• **Material supplied**
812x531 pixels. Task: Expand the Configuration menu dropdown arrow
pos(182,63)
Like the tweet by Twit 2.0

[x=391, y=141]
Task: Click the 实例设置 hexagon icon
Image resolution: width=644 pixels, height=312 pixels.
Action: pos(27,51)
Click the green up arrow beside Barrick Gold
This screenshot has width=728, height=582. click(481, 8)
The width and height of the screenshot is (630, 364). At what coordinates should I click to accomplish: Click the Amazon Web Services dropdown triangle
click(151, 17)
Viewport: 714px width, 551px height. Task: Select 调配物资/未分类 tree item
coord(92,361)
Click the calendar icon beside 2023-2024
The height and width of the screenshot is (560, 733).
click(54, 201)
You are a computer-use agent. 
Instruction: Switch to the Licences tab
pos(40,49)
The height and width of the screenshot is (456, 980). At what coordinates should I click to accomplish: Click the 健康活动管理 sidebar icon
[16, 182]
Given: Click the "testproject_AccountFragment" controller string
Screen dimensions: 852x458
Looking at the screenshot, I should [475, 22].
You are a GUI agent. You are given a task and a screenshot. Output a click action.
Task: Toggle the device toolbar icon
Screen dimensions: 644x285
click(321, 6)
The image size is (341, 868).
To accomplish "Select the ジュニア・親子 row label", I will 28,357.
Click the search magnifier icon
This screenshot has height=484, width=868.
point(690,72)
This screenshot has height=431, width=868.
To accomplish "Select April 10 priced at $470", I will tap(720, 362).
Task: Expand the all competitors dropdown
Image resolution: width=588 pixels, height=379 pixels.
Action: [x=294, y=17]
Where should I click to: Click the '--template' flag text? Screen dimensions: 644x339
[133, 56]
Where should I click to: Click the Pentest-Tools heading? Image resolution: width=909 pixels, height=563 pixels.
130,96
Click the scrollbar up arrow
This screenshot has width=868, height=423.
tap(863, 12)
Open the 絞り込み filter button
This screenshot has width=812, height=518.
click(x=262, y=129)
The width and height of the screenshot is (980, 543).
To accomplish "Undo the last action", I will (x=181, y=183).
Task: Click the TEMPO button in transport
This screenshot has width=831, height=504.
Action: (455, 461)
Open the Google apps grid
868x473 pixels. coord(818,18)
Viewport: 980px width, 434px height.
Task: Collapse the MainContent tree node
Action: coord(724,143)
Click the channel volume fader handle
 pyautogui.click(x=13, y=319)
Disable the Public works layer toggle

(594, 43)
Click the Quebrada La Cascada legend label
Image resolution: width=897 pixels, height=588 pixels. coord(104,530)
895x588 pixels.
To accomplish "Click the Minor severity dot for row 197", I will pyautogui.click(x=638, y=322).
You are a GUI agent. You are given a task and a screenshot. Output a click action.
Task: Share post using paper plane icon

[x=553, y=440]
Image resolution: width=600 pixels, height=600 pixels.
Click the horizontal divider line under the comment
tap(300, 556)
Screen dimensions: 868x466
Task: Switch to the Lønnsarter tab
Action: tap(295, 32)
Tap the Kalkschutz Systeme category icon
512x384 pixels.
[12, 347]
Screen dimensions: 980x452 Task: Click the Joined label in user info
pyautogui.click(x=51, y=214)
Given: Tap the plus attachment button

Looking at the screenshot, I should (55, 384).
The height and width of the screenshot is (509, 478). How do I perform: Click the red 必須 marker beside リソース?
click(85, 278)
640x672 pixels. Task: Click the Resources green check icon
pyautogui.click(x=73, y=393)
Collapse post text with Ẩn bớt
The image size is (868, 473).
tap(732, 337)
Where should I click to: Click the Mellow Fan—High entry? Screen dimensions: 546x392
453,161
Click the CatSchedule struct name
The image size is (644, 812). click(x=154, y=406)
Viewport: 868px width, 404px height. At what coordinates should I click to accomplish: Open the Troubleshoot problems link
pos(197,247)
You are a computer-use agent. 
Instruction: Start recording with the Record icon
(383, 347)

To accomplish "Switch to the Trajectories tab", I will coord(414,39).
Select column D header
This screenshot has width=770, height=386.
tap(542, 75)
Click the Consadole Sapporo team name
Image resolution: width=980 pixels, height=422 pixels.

• **Written problem**
Return the material above word for word, every line from first to last, without changing anything.

• **Complete answer**
812x531 pixels. Task: Expand the Configuration menu dropdown arrow
pos(182,63)
Like the tweet by Twit 2.0

[x=391, y=141]
Task: Click the 实例设置 hexagon icon
Image resolution: width=644 pixels, height=312 pixels.
Action: pos(27,51)
Click the green up arrow beside Barrick Gold
This screenshot has width=728, height=582. click(481, 8)
The width and height of the screenshot is (630, 364). At what coordinates should I click to accomplish: Click the Amazon Web Services dropdown triangle
click(151, 17)
Viewport: 714px width, 551px height. Task: Select 调配物资/未分类 tree item
coord(92,361)
Click the calendar icon beside 2023-2024
The height and width of the screenshot is (560, 733).
click(54, 201)
You are a computer-use agent. 
Instruction: Switch to the Licences tab
pos(40,49)
The height and width of the screenshot is (456, 980). At what coordinates should I click to accomplish: Click the 健康活动管理 sidebar icon
[16, 182]
Given: Click the "testproject_AccountFragment" controller string
Screen dimensions: 852x458
Looking at the screenshot, I should [475, 22].
You are a GUI agent. You are given a task and a screenshot. Output a click action.
Task: Toggle the device toolbar icon
Screen dimensions: 644x285
click(321, 6)
The image size is (341, 868).
To accomplish "Select the ジュニア・親子 row label", I will 28,357.
Click the search magnifier icon
This screenshot has height=484, width=868.
point(690,72)
This screenshot has height=431, width=868.
To accomplish "Select April 10 priced at $470", I will tap(720, 362).
Task: Expand the all competitors dropdown
Image resolution: width=588 pixels, height=379 pixels.
Action: [x=294, y=17]
Where should I click to: Click the '--template' flag text? Screen dimensions: 644x339
[133, 56]
Where should I click to: Click the Pentest-Tools heading? Image resolution: width=909 pixels, height=563 pixels.
130,96
Click the scrollbar up arrow
This screenshot has width=868, height=423.
tap(863, 12)
Open the 絞り込み filter button
This screenshot has width=812, height=518.
click(x=262, y=129)
The width and height of the screenshot is (980, 543).
To accomplish "Undo the last action", I will (x=181, y=183).
Task: Click the TEMPO button in transport
This screenshot has width=831, height=504.
Action: (455, 461)
Open the Google apps grid
868x473 pixels. coord(818,18)
Viewport: 980px width, 434px height.
Task: Collapse the MainContent tree node
Action: coord(724,143)
Click the channel volume fader handle
 pyautogui.click(x=13, y=319)
Disable the Public works layer toggle

(594, 43)
Click the Quebrada La Cascada legend label
Image resolution: width=897 pixels, height=588 pixels. coord(104,530)
895x588 pixels.
To accomplish "Click the Minor severity dot for row 197", I will pyautogui.click(x=638, y=322).
You are a GUI agent. You are given a task and a screenshot. Output a click action.
Task: Share post using paper plane icon

[x=553, y=440]
Image resolution: width=600 pixels, height=600 pixels.
Click the horizontal divider line under the comment
tap(300, 556)
Screen dimensions: 868x466
Task: Switch to the Lønnsarter tab
Action: tap(295, 32)
Tap the Kalkschutz Systeme category icon
512x384 pixels.
[12, 347]
Screen dimensions: 980x452 Task: Click the Joined label in user info
pyautogui.click(x=51, y=214)
Given: Tap the plus attachment button

Looking at the screenshot, I should (55, 384).
The height and width of the screenshot is (509, 478). How do I perform: Click the red 必須 marker beside リソース?
click(85, 278)
640x672 pixels. Task: Click the Resources green check icon
pyautogui.click(x=73, y=393)
Collapse post text with Ẩn bớt
The image size is (868, 473).
tap(732, 337)
Where should I click to: Click the Mellow Fan—High entry? Screen dimensions: 546x392
453,161
Click the CatSchedule struct name
The image size is (644, 812). click(x=154, y=406)
Viewport: 868px width, 404px height. At what coordinates should I click to accomplish: Open the Troubleshoot problems link
pos(197,247)
You are a computer-use agent. 
Instruction: Start recording with the Record icon
(383, 347)

To accomplish "Switch to the Trajectories tab", I will coord(414,39).
Select column D header
This screenshot has width=770, height=386.
tap(542, 75)
Click the Consadole Sapporo team name
Image resolution: width=980 pixels, height=422 pixels.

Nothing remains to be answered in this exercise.